Maybe it will help me remember that Christ died for ALL because of His great love for us.

And maybe, instead of adding more hatred and bitterness to the world, God will both strengthen and soften my heart to love as He loves me.

Romans 12:14-21

14 Bless those who persecute you. Don’t curse them; pray that God will bless them. 15 Be happy with those who are happy, and weep with those who weep. 16 Live in harmony with each other. Don’t be too proud to enjoy the company of ordinary people. And don’t think you know it all!

17 Never pay back evil with more evil. Do things in such a way that everyone can see you are honorable. 18 Do all that you can to live in peace with everyone.

19 Dear friends, never take revenge. Leave that to the righteous anger of God. For the Scriptures say, “I will take revenge; I will pay them back,” says the Lord.

20 Instead, “If your enemies are hungry, feed them.
 If they are thirsty, give them something to drink.  
In doing this, you will heap
 burning coals of shame on their heads.”

21 Don’t let evil conquer you, but conquer evil by doing good

2 thoughts on ““Bad Guy” Blessings

  1. Gilda,aka Mom

    Amen and oh me! What a convicting, challenging blog!

  2. Dale Riddle

    Hey T,
    This is one of your better blogs, because it sure left me thinking and that is hard for anyone to do. Most of us are already settled into our own beliefs and just casually glance at what others have to say.
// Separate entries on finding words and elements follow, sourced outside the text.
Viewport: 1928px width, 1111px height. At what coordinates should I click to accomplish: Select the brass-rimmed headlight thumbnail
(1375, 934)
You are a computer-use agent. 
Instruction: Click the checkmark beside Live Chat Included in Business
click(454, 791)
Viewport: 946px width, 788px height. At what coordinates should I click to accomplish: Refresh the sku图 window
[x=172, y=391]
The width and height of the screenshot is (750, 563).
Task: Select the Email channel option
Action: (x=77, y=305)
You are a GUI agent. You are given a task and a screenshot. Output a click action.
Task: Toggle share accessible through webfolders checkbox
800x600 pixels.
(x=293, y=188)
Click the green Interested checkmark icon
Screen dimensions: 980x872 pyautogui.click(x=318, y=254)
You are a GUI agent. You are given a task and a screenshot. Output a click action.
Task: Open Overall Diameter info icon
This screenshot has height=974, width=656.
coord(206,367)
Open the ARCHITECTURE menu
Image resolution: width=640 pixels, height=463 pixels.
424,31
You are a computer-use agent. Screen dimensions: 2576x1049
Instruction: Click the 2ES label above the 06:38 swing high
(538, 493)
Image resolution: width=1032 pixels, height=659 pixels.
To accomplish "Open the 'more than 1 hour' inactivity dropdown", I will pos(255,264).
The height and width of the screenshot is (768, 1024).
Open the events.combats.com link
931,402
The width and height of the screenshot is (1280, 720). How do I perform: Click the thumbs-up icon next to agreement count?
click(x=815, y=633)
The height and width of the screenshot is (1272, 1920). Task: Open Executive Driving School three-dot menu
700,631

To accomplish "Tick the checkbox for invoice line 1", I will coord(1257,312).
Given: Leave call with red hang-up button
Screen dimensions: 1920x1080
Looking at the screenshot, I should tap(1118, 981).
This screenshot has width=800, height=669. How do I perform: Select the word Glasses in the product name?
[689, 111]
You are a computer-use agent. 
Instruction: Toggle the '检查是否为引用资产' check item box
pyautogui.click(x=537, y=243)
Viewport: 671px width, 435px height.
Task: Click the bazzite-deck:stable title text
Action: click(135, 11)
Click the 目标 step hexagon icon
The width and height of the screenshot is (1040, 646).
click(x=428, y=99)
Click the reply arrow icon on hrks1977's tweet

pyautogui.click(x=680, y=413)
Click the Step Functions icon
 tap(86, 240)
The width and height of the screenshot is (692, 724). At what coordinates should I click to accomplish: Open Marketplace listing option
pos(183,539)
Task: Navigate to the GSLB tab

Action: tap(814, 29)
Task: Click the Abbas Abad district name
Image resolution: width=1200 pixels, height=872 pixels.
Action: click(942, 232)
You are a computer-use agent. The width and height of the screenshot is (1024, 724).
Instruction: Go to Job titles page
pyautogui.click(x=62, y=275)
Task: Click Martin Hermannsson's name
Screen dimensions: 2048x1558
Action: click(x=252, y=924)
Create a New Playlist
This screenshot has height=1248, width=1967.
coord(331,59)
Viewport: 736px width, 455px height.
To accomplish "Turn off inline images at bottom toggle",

This blog certainly seals the truth that your gift is writing and expressing your faith in ways that people can understand. Thanks for the revelation and or allowing your kids to teach you such marvelous truths.
    I am still not sure that Jesus literally said all these things when he was here on earth, but if he did, I am supposed to be like him and follow His example and consequently I am in deep doo-doo. I pray for my enemies but only with the hope that they get what they deserve in the end. “Vengeance is Mine says the Lord…” I am praying that all those evil ones get a serious ass kicking in heaven or wherever they choose to be. I guess what I am saying is that I understand the principles and even believe them to be worthy, but my human nature still enjoys the freedom of reaping what I choose to sow. You hurt my family, I hurt you back, you slap my right cheek, I will turn and slap your right cheek, you treat others bad, and I will see that you get what our deserve, make my life miserable and I will make your life miserable or leave before I decide to something that I would regret. The good thing is all this is that God still loves me, understands my struggles, forgives me after I do something awful to someone and says, ” I understand where you are coming from and I will stand with you in spite of your mistakes. Sometimes, I use people like to you to extract my vengeance.” Of course, I know this is all rationalization, but it helps me live with my carnal ways. (HA) Love you and keep up the great work. It is so thrilling to have a daughter that is far more the image of Christ than her dad.